Kurt Vonnegut, writing in response to Jonathan Franzen’s April Folio on American novelists, “Perchance to Dream,” claims that “Novelists are people who believe they can dampen their neuroses by writing make-believe. We will keep on doing that no matter what, while offering loftier explanations.” This makes Vonnegut look humble and lovable, but as a response to the stuff Franzen was talking about is total horseshit.  If Vonnegut’s sound bite were the whole truth, nobody at all would read novels - who would want to devote hours of brain work to something somebody had written just to dampen his own neuroses?

Good art is a kind of magic. It does magical things for both artist and audience. We can have long polysyllabic arguments about how to describe the way this magic works but the plain fact is that good art is magical and precious and cool. It’s hard to make good art, and it seems to me wholly reasonable that a good artist should be concerned with their work’s cultural reception. I thought it was brave of Franzen to offer not only “lofty explanations” but honest and intimate descriptions of how it feels to try to make good, serious art in a culture that doesn’t seem to value it much.
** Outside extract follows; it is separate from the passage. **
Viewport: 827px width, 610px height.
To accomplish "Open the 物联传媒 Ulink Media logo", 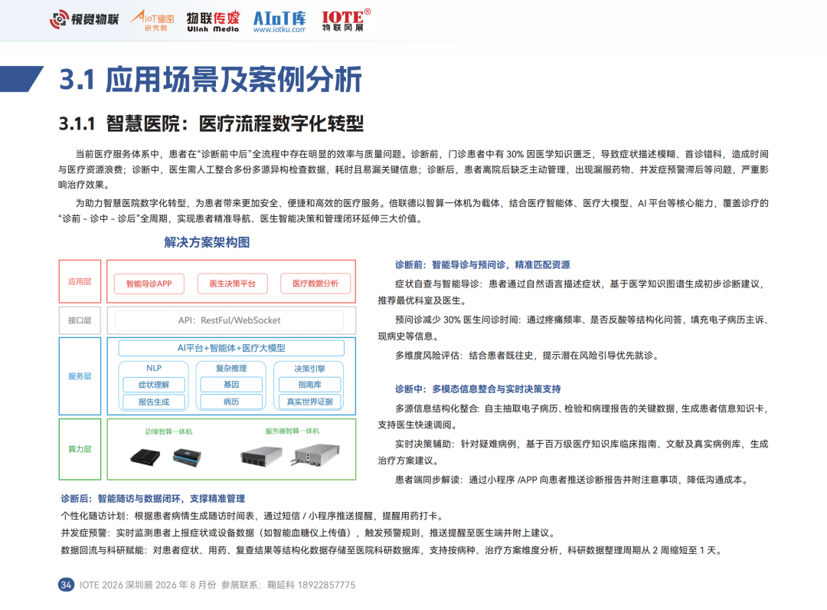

And I was disappointed that the Harper’s Letters editor chose to run only sneery, disparaging letters about the essay. I’ve spoken with way too many readers and writers who admired Franzen’s piece to believe disparaging letters were all that Harper’s got. I suppose one reason it was brave of Franzen to publish his essay is that it made it easy for other writers to look humble and adorable at his expense.

David Foster Wallace in reply to a letter Kurt Vonnegut wrote w/r/t an article, “Perchance to dream,” Jonathan Franzen published in the April 1996 issue of Harper’s.